SUPPLIED RECORDS Block Start
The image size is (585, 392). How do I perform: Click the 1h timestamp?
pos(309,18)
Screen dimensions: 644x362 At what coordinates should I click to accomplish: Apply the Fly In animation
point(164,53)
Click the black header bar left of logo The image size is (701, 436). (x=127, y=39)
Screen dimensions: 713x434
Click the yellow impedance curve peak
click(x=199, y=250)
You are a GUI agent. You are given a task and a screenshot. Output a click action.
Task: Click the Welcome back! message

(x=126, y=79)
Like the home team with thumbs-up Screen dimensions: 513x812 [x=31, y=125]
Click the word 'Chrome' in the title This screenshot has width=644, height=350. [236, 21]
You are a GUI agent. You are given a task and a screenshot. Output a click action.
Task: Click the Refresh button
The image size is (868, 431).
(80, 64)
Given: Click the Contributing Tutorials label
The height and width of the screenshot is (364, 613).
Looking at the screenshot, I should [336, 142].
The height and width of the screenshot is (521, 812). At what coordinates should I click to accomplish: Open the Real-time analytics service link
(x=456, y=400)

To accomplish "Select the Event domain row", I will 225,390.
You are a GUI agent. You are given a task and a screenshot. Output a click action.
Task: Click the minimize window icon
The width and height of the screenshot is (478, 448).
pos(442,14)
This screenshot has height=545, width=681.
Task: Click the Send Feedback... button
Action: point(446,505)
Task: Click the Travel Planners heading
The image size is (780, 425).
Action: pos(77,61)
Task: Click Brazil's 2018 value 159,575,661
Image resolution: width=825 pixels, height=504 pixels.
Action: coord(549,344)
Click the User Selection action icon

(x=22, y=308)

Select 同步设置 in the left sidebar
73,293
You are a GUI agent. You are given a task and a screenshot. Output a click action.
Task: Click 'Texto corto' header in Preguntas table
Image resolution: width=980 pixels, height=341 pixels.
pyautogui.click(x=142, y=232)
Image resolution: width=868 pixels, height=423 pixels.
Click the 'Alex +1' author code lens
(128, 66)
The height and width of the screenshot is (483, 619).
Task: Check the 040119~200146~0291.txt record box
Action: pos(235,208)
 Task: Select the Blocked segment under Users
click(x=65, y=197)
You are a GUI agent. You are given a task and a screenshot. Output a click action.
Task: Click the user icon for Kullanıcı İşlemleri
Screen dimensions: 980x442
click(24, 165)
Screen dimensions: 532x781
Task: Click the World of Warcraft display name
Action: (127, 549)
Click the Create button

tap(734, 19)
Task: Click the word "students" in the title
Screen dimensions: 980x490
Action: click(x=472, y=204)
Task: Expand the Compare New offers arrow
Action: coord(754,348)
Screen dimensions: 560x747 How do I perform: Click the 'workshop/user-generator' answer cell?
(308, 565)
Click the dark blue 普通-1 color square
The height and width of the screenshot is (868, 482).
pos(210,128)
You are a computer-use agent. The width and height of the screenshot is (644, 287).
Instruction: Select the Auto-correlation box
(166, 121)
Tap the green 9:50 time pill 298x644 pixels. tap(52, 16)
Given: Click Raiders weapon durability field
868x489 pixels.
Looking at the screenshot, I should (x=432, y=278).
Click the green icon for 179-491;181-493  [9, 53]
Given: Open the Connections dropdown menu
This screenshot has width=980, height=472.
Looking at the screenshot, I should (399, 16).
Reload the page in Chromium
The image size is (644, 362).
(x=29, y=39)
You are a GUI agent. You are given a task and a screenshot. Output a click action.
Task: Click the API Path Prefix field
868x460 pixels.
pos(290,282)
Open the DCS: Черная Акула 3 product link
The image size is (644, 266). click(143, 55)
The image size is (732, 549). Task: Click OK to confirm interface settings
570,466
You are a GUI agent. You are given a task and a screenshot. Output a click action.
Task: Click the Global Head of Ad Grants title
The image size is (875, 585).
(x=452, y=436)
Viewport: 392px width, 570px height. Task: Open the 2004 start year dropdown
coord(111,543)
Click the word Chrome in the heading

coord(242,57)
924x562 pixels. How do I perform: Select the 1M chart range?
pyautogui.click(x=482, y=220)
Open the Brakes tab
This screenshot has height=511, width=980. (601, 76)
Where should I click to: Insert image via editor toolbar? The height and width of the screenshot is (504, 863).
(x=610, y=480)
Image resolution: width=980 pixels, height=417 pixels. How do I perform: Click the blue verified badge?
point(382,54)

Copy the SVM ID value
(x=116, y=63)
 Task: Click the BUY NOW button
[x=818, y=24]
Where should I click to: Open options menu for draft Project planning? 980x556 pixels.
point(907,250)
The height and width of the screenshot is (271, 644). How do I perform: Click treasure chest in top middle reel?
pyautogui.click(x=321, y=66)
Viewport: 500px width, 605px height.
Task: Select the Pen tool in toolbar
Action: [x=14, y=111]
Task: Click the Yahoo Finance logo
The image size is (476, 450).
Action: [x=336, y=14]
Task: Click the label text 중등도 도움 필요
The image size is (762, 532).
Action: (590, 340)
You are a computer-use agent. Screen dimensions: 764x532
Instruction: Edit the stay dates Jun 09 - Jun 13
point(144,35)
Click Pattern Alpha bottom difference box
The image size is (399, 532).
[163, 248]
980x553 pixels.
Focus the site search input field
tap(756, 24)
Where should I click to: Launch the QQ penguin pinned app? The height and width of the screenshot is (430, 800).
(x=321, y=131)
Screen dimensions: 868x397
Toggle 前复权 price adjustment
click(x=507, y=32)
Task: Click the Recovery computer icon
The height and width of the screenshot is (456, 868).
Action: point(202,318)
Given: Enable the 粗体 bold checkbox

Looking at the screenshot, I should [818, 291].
SUPPLIED RECORDS Block End
● DESCRIPTION OF THE TASK: Reproduce every entry, word for word.

● THE ANSWER:
The image size is (585, 392). How do I perform: Click the 1h timestamp?
pos(309,18)
Screen dimensions: 644x362 At what coordinates should I click to accomplish: Apply the Fly In animation
point(164,53)
Click the black header bar left of logo The image size is (701, 436). (x=127, y=39)
Screen dimensions: 713x434
Click the yellow impedance curve peak
click(x=199, y=250)
You are a GUI agent. You are given a task and a screenshot. Output a click action.
Task: Click the Welcome back! message

(x=126, y=79)
Like the home team with thumbs-up Screen dimensions: 513x812 [x=31, y=125]
Click the word 'Chrome' in the title This screenshot has width=644, height=350. [236, 21]
You are a GUI agent. You are given a task and a screenshot. Output a click action.
Task: Click the Refresh button
The image size is (868, 431).
(80, 64)
Given: Click the Contributing Tutorials label
The height and width of the screenshot is (364, 613).
Looking at the screenshot, I should [336, 142].
The height and width of the screenshot is (521, 812). At what coordinates should I click to accomplish: Open the Real-time analytics service link
(x=456, y=400)

To accomplish "Select the Event domain row", I will 225,390.
You are a GUI agent. You are given a task and a screenshot. Output a click action.
Task: Click the minimize window icon
The width and height of the screenshot is (478, 448).
pos(442,14)
This screenshot has height=545, width=681.
Task: Click the Send Feedback... button
Action: point(446,505)
Task: Click the Travel Planners heading
The image size is (780, 425).
Action: pos(77,61)
Task: Click Brazil's 2018 value 159,575,661
Image resolution: width=825 pixels, height=504 pixels.
Action: coord(549,344)
Click the User Selection action icon

(x=22, y=308)

Select 同步设置 in the left sidebar
73,293
You are a GUI agent. You are given a task and a screenshot. Output a click action.
Task: Click 'Texto corto' header in Preguntas table
Image resolution: width=980 pixels, height=341 pixels.
pyautogui.click(x=142, y=232)
Image resolution: width=868 pixels, height=423 pixels.
Click the 'Alex +1' author code lens
(128, 66)
The height and width of the screenshot is (483, 619).
Task: Check the 040119~200146~0291.txt record box
Action: pos(235,208)
 Task: Select the Blocked segment under Users
click(x=65, y=197)
You are a GUI agent. You are given a task and a screenshot. Output a click action.
Task: Click the user icon for Kullanıcı İşlemleri
Screen dimensions: 980x442
click(24, 165)
Screen dimensions: 532x781
Task: Click the World of Warcraft display name
Action: (127, 549)
Click the Create button

tap(734, 19)
Task: Click the word "students" in the title
Screen dimensions: 980x490
Action: click(x=472, y=204)
Task: Expand the Compare New offers arrow
Action: coord(754,348)
Screen dimensions: 560x747 How do I perform: Click the 'workshop/user-generator' answer cell?
(308, 565)
Click the dark blue 普通-1 color square
The height and width of the screenshot is (868, 482).
pos(210,128)
You are a computer-use agent. The width and height of the screenshot is (644, 287).
Instruction: Select the Auto-correlation box
(166, 121)
Tap the green 9:50 time pill 298x644 pixels. tap(52, 16)
Given: Click Raiders weapon durability field
868x489 pixels.
Looking at the screenshot, I should (x=432, y=278).
Click the green icon for 179-491;181-493  [9, 53]
Given: Open the Connections dropdown menu
This screenshot has width=980, height=472.
Looking at the screenshot, I should (399, 16).
Reload the page in Chromium
The image size is (644, 362).
(x=29, y=39)
You are a GUI agent. You are given a task and a screenshot. Output a click action.
Task: Click the API Path Prefix field
868x460 pixels.
pos(290,282)
Open the DCS: Черная Акула 3 product link
The image size is (644, 266). click(143, 55)
The image size is (732, 549). Task: Click OK to confirm interface settings
570,466
You are a GUI agent. You are given a task and a screenshot. Output a click action.
Task: Click the Global Head of Ad Grants title
The image size is (875, 585).
(x=452, y=436)
Viewport: 392px width, 570px height. Task: Open the 2004 start year dropdown
coord(111,543)
Click the word Chrome in the heading

coord(242,57)
924x562 pixels. How do I perform: Select the 1M chart range?
pyautogui.click(x=482, y=220)
Open the Brakes tab
This screenshot has height=511, width=980. (601, 76)
Where should I click to: Insert image via editor toolbar? The height and width of the screenshot is (504, 863).
(x=610, y=480)
Image resolution: width=980 pixels, height=417 pixels. How do I perform: Click the blue verified badge?
point(382,54)

Copy the SVM ID value
(x=116, y=63)
 Task: Click the BUY NOW button
[x=818, y=24]
Where should I click to: Open options menu for draft Project planning? 980x556 pixels.
point(907,250)
The height and width of the screenshot is (271, 644). How do I perform: Click treasure chest in top middle reel?
pyautogui.click(x=321, y=66)
Viewport: 500px width, 605px height.
Task: Select the Pen tool in toolbar
Action: [x=14, y=111]
Task: Click the Yahoo Finance logo
The image size is (476, 450).
Action: [x=336, y=14]
Task: Click the label text 중등도 도움 필요
The image size is (762, 532).
Action: (590, 340)
You are a computer-use agent. Screen dimensions: 764x532
Instruction: Edit the stay dates Jun 09 - Jun 13
point(144,35)
Click Pattern Alpha bottom difference box
The image size is (399, 532).
[163, 248]
980x553 pixels.
Focus the site search input field
tap(756, 24)
Where should I click to: Launch the QQ penguin pinned app? The height and width of the screenshot is (430, 800).
(x=321, y=131)
Screen dimensions: 868x397
Toggle 前复权 price adjustment
click(x=507, y=32)
Task: Click the Recovery computer icon
The height and width of the screenshot is (456, 868).
Action: point(202,318)
Given: Enable the 粗体 bold checkbox

Looking at the screenshot, I should [818, 291].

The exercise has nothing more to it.